Recorded information:

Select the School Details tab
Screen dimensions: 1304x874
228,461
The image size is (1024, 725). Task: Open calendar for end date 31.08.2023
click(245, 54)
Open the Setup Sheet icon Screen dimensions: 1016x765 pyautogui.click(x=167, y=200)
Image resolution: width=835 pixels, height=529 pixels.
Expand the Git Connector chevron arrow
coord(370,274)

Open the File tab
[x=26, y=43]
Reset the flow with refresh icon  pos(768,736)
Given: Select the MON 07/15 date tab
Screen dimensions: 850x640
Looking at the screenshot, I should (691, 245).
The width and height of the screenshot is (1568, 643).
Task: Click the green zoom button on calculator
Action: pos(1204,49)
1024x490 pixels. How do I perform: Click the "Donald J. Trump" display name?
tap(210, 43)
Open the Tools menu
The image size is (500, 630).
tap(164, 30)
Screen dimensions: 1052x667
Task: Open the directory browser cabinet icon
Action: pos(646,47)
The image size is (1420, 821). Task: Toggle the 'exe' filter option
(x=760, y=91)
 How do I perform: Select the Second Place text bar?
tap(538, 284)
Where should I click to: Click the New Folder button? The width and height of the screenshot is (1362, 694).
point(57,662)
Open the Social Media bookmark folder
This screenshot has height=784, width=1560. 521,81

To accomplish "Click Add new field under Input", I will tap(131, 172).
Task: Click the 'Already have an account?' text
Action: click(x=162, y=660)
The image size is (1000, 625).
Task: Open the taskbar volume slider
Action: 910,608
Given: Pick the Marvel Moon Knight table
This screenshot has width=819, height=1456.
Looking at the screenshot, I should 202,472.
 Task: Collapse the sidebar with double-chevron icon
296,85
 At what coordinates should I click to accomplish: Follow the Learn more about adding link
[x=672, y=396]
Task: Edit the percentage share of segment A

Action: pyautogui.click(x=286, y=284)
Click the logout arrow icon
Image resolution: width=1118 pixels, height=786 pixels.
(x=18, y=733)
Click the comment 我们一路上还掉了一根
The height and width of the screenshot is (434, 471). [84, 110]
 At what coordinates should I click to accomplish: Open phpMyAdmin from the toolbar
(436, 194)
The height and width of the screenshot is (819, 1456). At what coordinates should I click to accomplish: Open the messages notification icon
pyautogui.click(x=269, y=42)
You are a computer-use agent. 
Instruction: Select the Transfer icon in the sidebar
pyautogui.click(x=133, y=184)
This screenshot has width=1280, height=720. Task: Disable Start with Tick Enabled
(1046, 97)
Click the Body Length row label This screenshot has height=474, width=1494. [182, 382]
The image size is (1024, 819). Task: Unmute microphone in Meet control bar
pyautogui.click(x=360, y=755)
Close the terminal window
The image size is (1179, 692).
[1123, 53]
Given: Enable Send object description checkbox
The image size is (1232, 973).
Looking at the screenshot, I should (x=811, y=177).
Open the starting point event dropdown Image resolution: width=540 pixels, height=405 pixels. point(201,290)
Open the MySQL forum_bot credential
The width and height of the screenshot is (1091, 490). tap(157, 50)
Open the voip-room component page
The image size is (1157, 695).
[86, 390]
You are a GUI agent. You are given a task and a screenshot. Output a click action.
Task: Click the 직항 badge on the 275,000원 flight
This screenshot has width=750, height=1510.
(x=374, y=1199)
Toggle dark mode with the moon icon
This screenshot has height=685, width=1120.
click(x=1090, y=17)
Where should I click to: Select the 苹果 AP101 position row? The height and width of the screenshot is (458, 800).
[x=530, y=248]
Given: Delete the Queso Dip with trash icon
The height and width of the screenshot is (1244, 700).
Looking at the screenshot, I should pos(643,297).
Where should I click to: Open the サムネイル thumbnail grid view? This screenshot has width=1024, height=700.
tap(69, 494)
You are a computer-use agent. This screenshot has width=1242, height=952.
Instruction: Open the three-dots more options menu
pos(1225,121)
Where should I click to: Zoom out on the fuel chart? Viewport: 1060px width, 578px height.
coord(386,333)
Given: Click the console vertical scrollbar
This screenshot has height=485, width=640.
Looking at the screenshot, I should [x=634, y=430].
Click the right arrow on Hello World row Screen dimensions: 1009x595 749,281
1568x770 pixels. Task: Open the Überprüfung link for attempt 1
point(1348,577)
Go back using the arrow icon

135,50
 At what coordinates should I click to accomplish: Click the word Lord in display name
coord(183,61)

Work instructions:
Please rewrite the records above, replacing "Setup Sheet" with "Setup Page" and leaving everything else unchanged.

Complete answer:
Select the School Details tab
Screen dimensions: 1304x874
228,461
The image size is (1024, 725). Task: Open calendar for end date 31.08.2023
click(245, 54)
Open the Setup Page icon Screen dimensions: 1016x765 pyautogui.click(x=167, y=200)
Image resolution: width=835 pixels, height=529 pixels.
Expand the Git Connector chevron arrow
coord(370,274)

Open the File tab
[x=26, y=43]
Reset the flow with refresh icon  pos(768,736)
Given: Select the MON 07/15 date tab
Screen dimensions: 850x640
Looking at the screenshot, I should (691, 245).
The width and height of the screenshot is (1568, 643).
Task: Click the green zoom button on calculator
Action: pos(1204,49)
1024x490 pixels. How do I perform: Click the "Donald J. Trump" display name?
tap(210, 43)
Open the Tools menu
The image size is (500, 630).
tap(164, 30)
Screen dimensions: 1052x667
Task: Open the directory browser cabinet icon
Action: pos(646,47)
The image size is (1420, 821). Task: Toggle the 'exe' filter option
(x=760, y=91)
 How do I perform: Select the Second Place text bar?
tap(538, 284)
Where should I click to: Click the New Folder button? The width and height of the screenshot is (1362, 694).
point(57,662)
Open the Social Media bookmark folder
This screenshot has height=784, width=1560. 521,81

To accomplish "Click Add new field under Input", I will tap(131, 172).
Task: Click the 'Already have an account?' text
Action: click(x=162, y=660)
The image size is (1000, 625).
Task: Open the taskbar volume slider
Action: 910,608
Given: Pick the Marvel Moon Knight table
This screenshot has width=819, height=1456.
Looking at the screenshot, I should 202,472.
 Task: Collapse the sidebar with double-chevron icon
296,85
 At what coordinates should I click to accomplish: Follow the Learn more about adding link
[x=672, y=396]
Task: Edit the percentage share of segment A

Action: pyautogui.click(x=286, y=284)
Click the logout arrow icon
Image resolution: width=1118 pixels, height=786 pixels.
(x=18, y=733)
Click the comment 我们一路上还掉了一根
The height and width of the screenshot is (434, 471). [84, 110]
 At what coordinates should I click to accomplish: Open phpMyAdmin from the toolbar
(436, 194)
The height and width of the screenshot is (819, 1456). At what coordinates should I click to accomplish: Open the messages notification icon
pyautogui.click(x=269, y=42)
You are a computer-use agent. 
Instruction: Select the Transfer icon in the sidebar
pyautogui.click(x=133, y=184)
This screenshot has width=1280, height=720. Task: Disable Start with Tick Enabled
(1046, 97)
Click the Body Length row label This screenshot has height=474, width=1494. [182, 382]
The image size is (1024, 819). Task: Unmute microphone in Meet control bar
pyautogui.click(x=360, y=755)
Close the terminal window
The image size is (1179, 692).
[1123, 53]
Given: Enable Send object description checkbox
The image size is (1232, 973).
Looking at the screenshot, I should (x=811, y=177).
Open the starting point event dropdown Image resolution: width=540 pixels, height=405 pixels. point(201,290)
Open the MySQL forum_bot credential
The width and height of the screenshot is (1091, 490). tap(157, 50)
Open the voip-room component page
The image size is (1157, 695).
[86, 390]
You are a GUI agent. You are given a task and a screenshot. Output a click action.
Task: Click the 직항 badge on the 275,000원 flight
This screenshot has width=750, height=1510.
(x=374, y=1199)
Toggle dark mode with the moon icon
This screenshot has height=685, width=1120.
click(x=1090, y=17)
Where should I click to: Select the 苹果 AP101 position row? The height and width of the screenshot is (458, 800).
[x=530, y=248]
Given: Delete the Queso Dip with trash icon
The height and width of the screenshot is (1244, 700).
Looking at the screenshot, I should pos(643,297).
Where should I click to: Open the サムネイル thumbnail grid view? This screenshot has width=1024, height=700.
tap(69, 494)
You are a computer-use agent. This screenshot has width=1242, height=952.
Instruction: Open the three-dots more options menu
pos(1225,121)
Where should I click to: Zoom out on the fuel chart? Viewport: 1060px width, 578px height.
coord(386,333)
Given: Click the console vertical scrollbar
This screenshot has height=485, width=640.
Looking at the screenshot, I should [x=634, y=430].
Click the right arrow on Hello World row Screen dimensions: 1009x595 749,281
1568x770 pixels. Task: Open the Überprüfung link for attempt 1
point(1348,577)
Go back using the arrow icon

135,50
 At what coordinates should I click to accomplish: Click the word Lord in display name
coord(183,61)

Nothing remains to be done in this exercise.